Kadis Sosial Sahat Marulitua Situmorang menambahkan bahwa intensifikasi sosialisasi dilakukan untuk mengurangi keberadaan anak jalanan, gelandangan, dan pengemis di Kota Bengkulu. Ia mengimbau masyarakat agar tidak memberikan uang kepada Gepeng sebagai upaya untuk menekan aktivitas mereka.
BACA JUGA: Pj Walikota Bengkulu Arif Gunadi Dorong Kinerja Produktif Pegawai Dinas PUPR
Menurut Perda Nomor 7 Tahun 2017 tentang Penanganan Anak Jalanan, Gelantangan, dan Pengemis, kegiatan meminta-minta di jalanan yang dilakukan oleh pengemis, anak jalanan, dan gelandangan dilarang. Adanya sanksi dan denda tertentu juga diatur dalam peraturan ini untuk memastikan kepatuhan terhadap aturan tersebut.

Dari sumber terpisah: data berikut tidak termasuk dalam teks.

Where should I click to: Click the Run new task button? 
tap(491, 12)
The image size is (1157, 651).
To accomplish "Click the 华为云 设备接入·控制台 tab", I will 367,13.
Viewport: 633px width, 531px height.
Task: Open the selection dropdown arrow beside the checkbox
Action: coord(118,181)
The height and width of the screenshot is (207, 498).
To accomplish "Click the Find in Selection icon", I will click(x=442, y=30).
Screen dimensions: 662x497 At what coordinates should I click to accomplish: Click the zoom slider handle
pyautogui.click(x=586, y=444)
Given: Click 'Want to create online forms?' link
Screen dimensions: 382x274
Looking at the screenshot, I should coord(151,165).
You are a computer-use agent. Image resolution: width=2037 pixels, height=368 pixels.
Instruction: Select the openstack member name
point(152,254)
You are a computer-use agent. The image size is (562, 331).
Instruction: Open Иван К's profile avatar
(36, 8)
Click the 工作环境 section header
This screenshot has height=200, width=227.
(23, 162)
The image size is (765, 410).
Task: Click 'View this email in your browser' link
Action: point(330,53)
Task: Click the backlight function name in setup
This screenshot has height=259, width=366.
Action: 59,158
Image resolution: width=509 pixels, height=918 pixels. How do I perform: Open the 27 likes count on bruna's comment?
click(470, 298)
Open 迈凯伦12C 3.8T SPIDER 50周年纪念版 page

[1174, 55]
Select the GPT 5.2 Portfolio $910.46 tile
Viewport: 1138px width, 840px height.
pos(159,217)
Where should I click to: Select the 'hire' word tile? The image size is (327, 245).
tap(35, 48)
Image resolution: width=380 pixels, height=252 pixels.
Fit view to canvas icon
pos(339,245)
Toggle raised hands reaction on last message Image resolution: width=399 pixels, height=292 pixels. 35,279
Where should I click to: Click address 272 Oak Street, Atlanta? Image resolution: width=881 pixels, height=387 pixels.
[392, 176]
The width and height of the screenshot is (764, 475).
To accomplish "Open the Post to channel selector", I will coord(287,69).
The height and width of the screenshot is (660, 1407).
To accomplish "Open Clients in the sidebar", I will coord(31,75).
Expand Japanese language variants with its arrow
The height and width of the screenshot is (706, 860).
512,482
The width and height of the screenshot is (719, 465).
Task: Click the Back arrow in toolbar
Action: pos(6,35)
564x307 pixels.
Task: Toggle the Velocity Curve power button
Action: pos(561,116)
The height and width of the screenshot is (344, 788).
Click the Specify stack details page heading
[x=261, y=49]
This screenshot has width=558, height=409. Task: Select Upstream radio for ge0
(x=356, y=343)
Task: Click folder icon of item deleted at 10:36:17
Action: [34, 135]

Sahat menjelaskan bahwa peraturan ini dikeluarkan sebagai respon terhadap keluhan warga yang merasa terganggu dan merasa adanya potensi bahaya terutama bagi pengguna jalan. Para pengemis sering beroperasi di perempatan jalan dan obyek wisata, sehingga peraturan ini diharapkan dapat menciptakan lingkungan yang lebih aman dan tertib.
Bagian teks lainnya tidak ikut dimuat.